The effect of light intensity on the colonization and maintenance of Phaeobacter on Ulva with implications in IMTA-RAS

Student: 
Tamara bou chahine
Room: 
room 1
session: 
Session 1, August 26, 09:00-10:30

The effect of light intensity on the colonization potential of Phaeobacter gallaeciensis on Ulva ohnoi has not yet been investigated. The project aimed to evaluate the effect of light on the colonization and maintenance of P. gallaeciensis on U. ohnoi and the interaction between Phaeobacter and Ulva in the context of IMTA-RAS. It also aimed at investigating DNA-based quantification methods to select the best one to quantify P. gallaeciensis. A small-scale Ulva culture was set up in plastic multi-well plates where Ulva disks were cultured for 3 weeks. Cultures were acclimated to low light for the first week. During the second week, Phaeobacter was introduced to Ulva cultures under three different light intensities (high, low, dark). After the colonization period, all the plates were exposed to high light during the third week.
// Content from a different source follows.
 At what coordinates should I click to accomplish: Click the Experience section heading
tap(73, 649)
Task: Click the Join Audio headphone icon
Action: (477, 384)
A real-time PCR method was assessed and compared to the culture-dependent method for the quantification of viable P. gallaeciensis. The results showed better colonization by Phaeobacter under dark conditions and suggested a negative effect of light on the maintenance of P. gallaeciensis on U. ohnoi. Light intensity seemed to play an important role in the interaction between Ulva and Phaeobacter as maintenance of Phaeobacter biofilm negatively correlated with Ulva growth. The real-time PCR overestimated the number of viable bacteria and needs to be optimized for future experiments.